Lake Manyara

Nights of the Long Rains

The annual avian exodus from Equatorial Africa - for pastures old - has ended. By this day; which back home at Leighton Moss RSPB reserve in Lancashire, Northern England, at approximately 54 degrees North; was always my most eagerly anticipated date on the bird-watcher´s calendar; that is, by May 15 a certain quietude has settled over these green hills of Africa.
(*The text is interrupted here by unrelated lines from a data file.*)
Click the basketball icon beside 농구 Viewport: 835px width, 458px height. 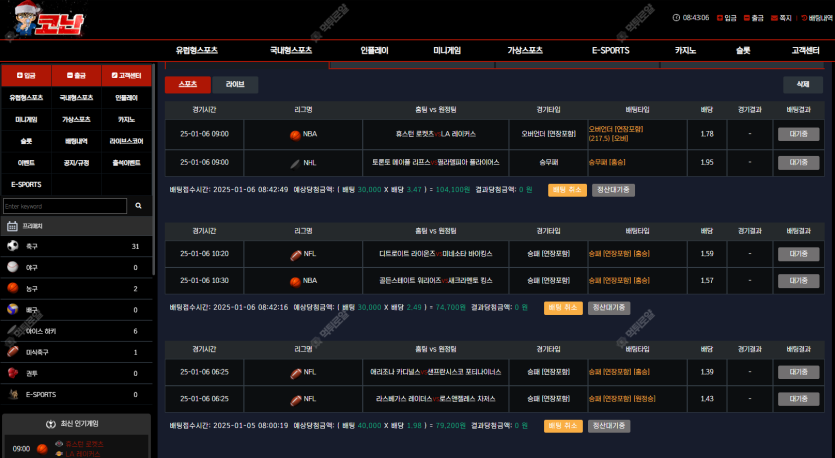click(x=13, y=288)
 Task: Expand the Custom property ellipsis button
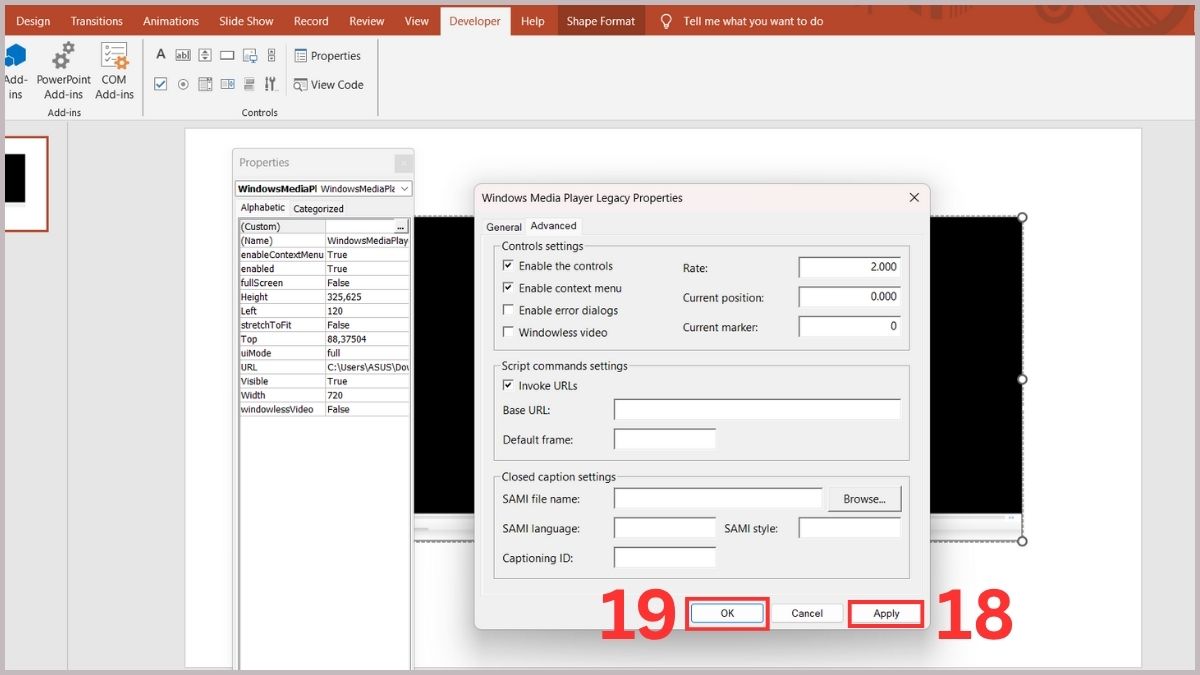[400, 226]
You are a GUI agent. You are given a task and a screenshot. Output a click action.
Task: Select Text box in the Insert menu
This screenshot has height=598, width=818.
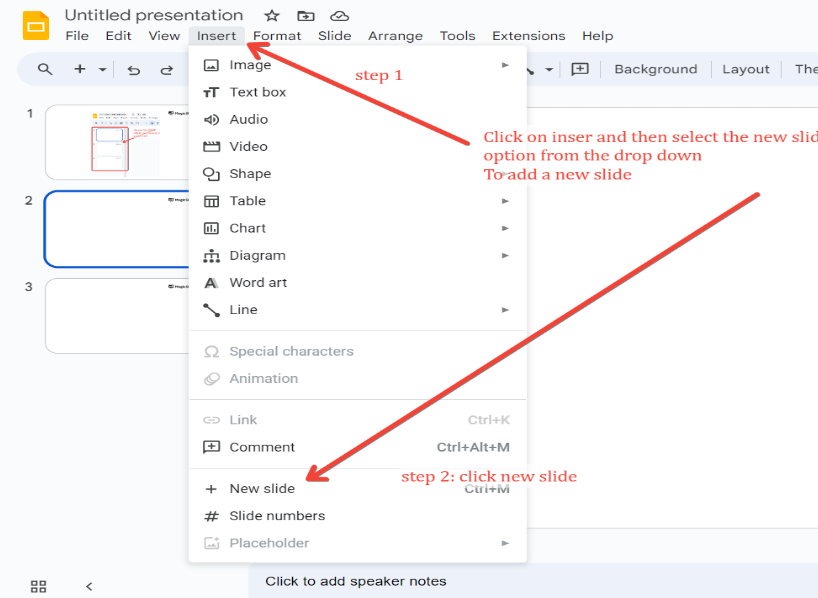coord(257,92)
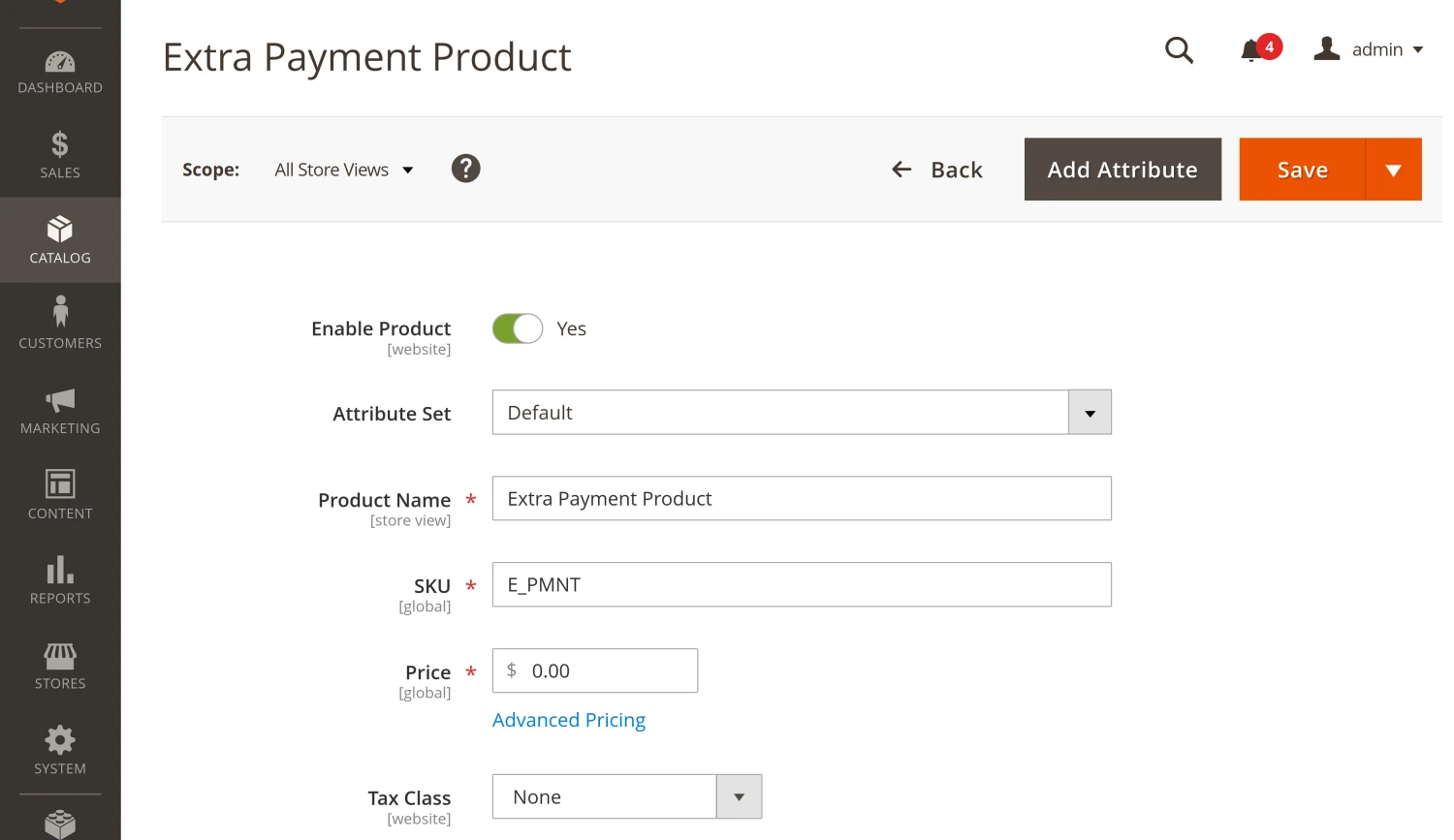Screen dimensions: 1454x840
Task: Open the Marketing section
Action: 59,400
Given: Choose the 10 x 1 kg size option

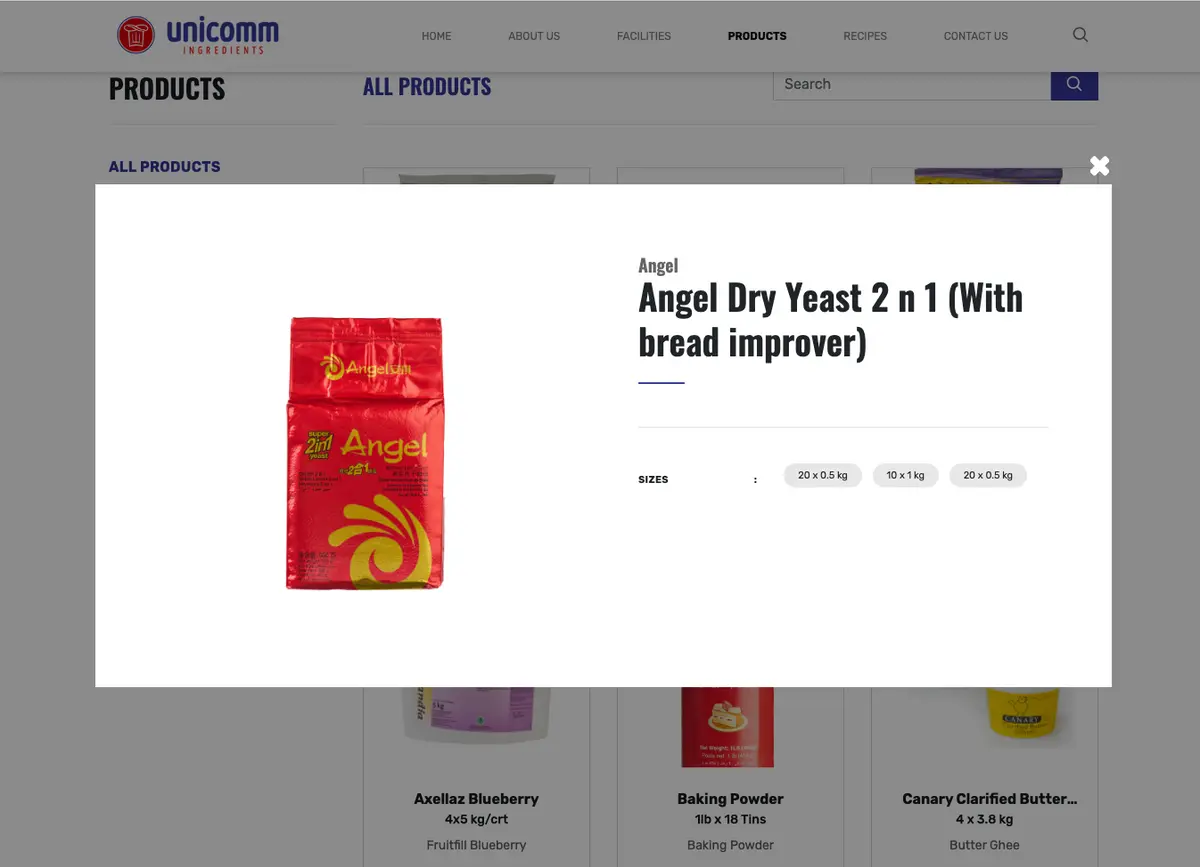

My last upwardly mobile Palearctic bird was at Hippo pools in Lake Manyara National Park; on Wednesday May 9 when an adult Little Stint in burnished rufous-chestnut breeding plumage (bound for Arctic Russia) foraged so daintily between the toes, well almost, of comparatively ungainly and undoubtedly ancient Spur-winged Geese, five gorgeous parasol-fishing Black Egrets, several snail-stalking Glossy Ibis and two very crisply marked Blacksmith Lapwings. Whilst overhead non-breeding Whiskered Terns and Collared Pratincoles, Plain (Brown-throated) Sand Martins and rippling Madagascar Bee-eaters swept back and fore over our heads. All of us were almost oblivious, it seemed, to eighteen rough, frequently squabbling, always blundering brown Hippos who were churning the lakeshore waters only fifty metres farther and in so doing energising (i.e. institutionally strengthening) this particularly productive branch of the Rift Valley food web.